THE CARDS HAVE SPOKEN. No, wait—the cards have lain themselves face-down in a whispering heap and refuse to be turned, because they are tired. They are so, so tired, and The Tower itself has sent a message through the chittering of stone and the groan of unremembered foundations, and that message is this: stop acting surprised every single time. Every single time the floor buckles beneath your feet, every single time the ceiling cracks and lets in a shaft of gray light that illuminates nothing but your own widening eyes—you look up as if you have never before witnessed a cataclysm, as if the scaffolding of your life has not already collapsed thrice before breakfast and once during the hour of tea. You know the bricks are loose. You have always known. Why, then, the gasp? Why, then, the hand to the mouth?
The Tower remembers the first time it fell for you. Ah, that first time—remember it? You were standing in the kitchen, barefoot, holding a mug of coffee that had gone cold, and the whole western wall slid sideways into the neighbor’s garden with a sigh that sounded almost polite. And you shrieked. You dropped the mug. The mug shattered, and you stood amidst the wreckage, trembling, as if something new had happened, as if this was not the same pattern you had been weaving since the age of seven when you first realized that stability is a rumor spread by furniture salesmen.
I have seen the other side, and it was beige.
You are wondering what that has to do with anything, but the vision is wandering now, and I cannot—will not—rein it in. Beige. The color of waiting rooms and official forms. The color of a sky that has given up on giving anything. The other side is beige because the other side is where all the drama has been used up, where every collapse has already happened, and the rubble has been swept into neat piles and labeled with little sticky notes that say things like “the part where you lost your keys for three weeks—metaphor for something, probably.”
And you, standing in the middle of that beige expanse, will still be clutching your chest, still be gasping, still be saying “I didn’t see that coming,” even though the entire universe is a script you have read before, backwards, in a dream that smelled of burnt toast and regret.

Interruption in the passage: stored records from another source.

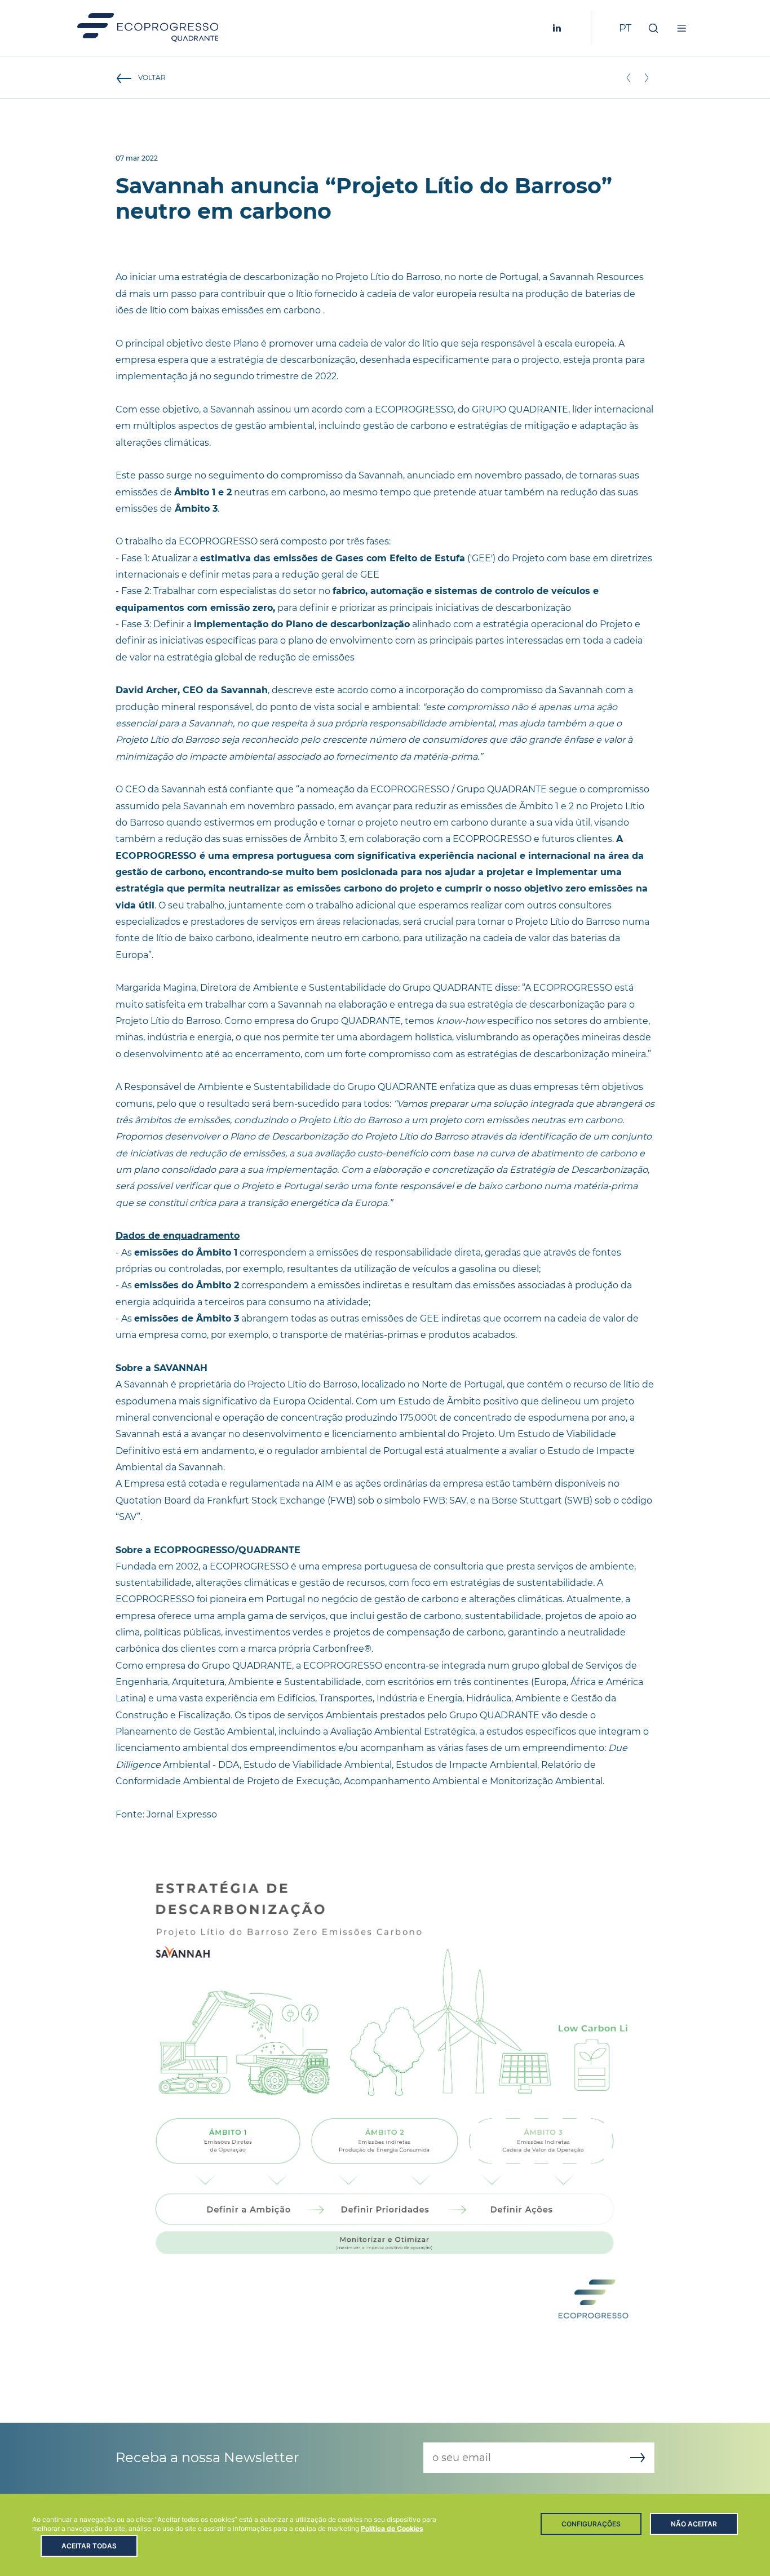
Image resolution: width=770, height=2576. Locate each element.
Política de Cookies (392, 2528)
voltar (152, 77)
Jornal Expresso (182, 1814)
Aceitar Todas (89, 2546)
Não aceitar (694, 2524)
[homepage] (147, 28)
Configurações (591, 2524)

The Tower requests that you stop acting surprised. It does not ask politely—it requests, which is the same thing as a command delivered through the medium of a velvet glove that has been dipped in cement. The next time a stone dislodges itself from the architrave and lands at your feet, do not look up. Do not look up. Look down. Look at the stone. Pick it up. It is still warm from the mortar that held it, still carrying the heat of a thousand sunrises that you ignored while you were busy being amazed that things fall.
Things fall. They have always fallen. The Tower is not a punishment; it is a reminder, and it is tired of reminding you. You have been given the same lesson in forty-seven different languages, including the one spoken by moths when they beat their wings against a lampshade, and you still ask for a translator.
But here is where the vision wanders away from the Tower entirely, because the Tower has done its part, and now it is just me, The Priestess, sitting in a room that smells of old paper and something burnt that might be a prophecy or might be toast, and I am looking at you through the veil of time and space and the internet connection that flickers like a dying candle.
The Tower is not angry. The Tower is bored. Boredom is worse. Boredom is the beige that waits on the other side.
Do you want to be bored? Do you want the collapse to become so routine that you yawn through the aftershocks? No. You want the surprise. You need it. You have made a religion of astonishment, and the Tower is asking you to find a new god.
The cards, which have finally turned themselves over, show a single image: a cup, cracked, with water spilling out in a shape that looks almost like a question mark. The water is not surprised to be falling. The water has been falling since the beginning of the world.
And so, when the next brick arrives, do not gasp. Simply catch it. Place it in your pocket. It is a souvenir from a place you have been visiting your whole life, and the Tower is tired of your tourist attitude.